One must imagine Sisyphus tired
I recently got a response from an agent that pushed me to try something different with my first book, Experimenting with Absurdism. What exactly, I have no clue. Here’s what I’ve done with this god-forsaken book so far:
March - August 2021: Wrote the first draft
August 2021: Queried about 20 agents
September - December 2022: Received trickling rejections and partial requests
December 2022: Queried a few more agents
January 2023: Got a rejection that made me rethink everything
February 2023: Started revising and resisted urges to delete the whole file, or publish it all on a daily Substack.

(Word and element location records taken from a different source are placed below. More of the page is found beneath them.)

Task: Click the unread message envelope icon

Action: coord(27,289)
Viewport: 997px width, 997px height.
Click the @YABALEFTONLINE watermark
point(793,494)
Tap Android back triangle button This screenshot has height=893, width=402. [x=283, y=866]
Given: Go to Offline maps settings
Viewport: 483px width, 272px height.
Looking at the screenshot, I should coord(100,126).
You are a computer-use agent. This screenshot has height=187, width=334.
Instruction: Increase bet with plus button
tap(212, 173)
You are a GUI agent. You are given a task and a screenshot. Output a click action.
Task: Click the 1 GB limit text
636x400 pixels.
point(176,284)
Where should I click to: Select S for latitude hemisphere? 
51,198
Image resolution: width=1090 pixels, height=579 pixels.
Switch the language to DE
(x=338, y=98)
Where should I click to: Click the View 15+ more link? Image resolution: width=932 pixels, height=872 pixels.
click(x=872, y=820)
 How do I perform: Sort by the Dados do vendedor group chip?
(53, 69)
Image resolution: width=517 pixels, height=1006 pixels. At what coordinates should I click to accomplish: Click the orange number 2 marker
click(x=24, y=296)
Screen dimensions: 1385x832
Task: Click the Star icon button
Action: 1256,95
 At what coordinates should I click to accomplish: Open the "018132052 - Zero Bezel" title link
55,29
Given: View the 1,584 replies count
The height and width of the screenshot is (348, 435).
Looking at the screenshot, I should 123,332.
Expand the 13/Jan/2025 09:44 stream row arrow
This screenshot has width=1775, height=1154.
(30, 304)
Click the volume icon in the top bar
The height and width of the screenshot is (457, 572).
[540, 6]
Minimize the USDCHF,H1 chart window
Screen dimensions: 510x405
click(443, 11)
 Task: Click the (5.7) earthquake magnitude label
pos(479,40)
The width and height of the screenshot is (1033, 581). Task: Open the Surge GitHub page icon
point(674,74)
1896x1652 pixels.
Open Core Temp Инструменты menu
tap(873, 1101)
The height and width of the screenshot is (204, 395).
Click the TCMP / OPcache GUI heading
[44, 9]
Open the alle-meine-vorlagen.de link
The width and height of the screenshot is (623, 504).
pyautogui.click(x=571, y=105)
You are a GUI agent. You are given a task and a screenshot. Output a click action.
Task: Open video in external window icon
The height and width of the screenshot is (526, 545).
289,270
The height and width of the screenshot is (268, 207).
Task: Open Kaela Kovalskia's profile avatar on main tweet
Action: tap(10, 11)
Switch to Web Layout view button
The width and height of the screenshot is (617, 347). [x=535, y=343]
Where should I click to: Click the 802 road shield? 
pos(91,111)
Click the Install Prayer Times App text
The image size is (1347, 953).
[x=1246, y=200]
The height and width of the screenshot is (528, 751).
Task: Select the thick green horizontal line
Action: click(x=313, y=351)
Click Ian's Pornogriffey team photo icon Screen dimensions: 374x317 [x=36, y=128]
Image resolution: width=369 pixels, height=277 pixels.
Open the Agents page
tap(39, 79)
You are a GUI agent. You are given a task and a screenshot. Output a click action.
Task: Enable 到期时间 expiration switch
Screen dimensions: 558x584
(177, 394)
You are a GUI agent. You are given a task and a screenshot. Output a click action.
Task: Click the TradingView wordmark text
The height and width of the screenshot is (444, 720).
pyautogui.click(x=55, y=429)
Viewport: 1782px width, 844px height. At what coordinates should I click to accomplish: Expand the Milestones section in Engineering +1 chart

I’m fuckin’ sick of this book at this point. Here’s the response I received last month from an agent:
Many thanks for your submission. I really liked this idea but unfortunately I will have to pass on this occasion as I didn’t connect with the material in the way I had hoped. Another agent will of course feel differently but for me it’s so important that as an agent I am passionate about every project I take on (while leaving room for the inherent absurdism & futility of the book industry of course!).
All the very best of luck,
Typically, you’re not supposed to reply to rejection letters, but I just needed to do this just once:
Thank you for letting me know! I know it’s not typical to reply to a rejection, but for some reason, I feel compelled to ask if there's anything you'd suggest doing differently as I edit this project?
Her response made me realize that no agent is going to get it:
I don’t usually give more detailed feedback (because time!) but briefly I think the tone could be more formal (different mediums so online register doesn’t transfer to books necessarily) and I think I would have liked more science foregrounded actually!
She didn’t get it.
And I don’t blame her. I don’t get it.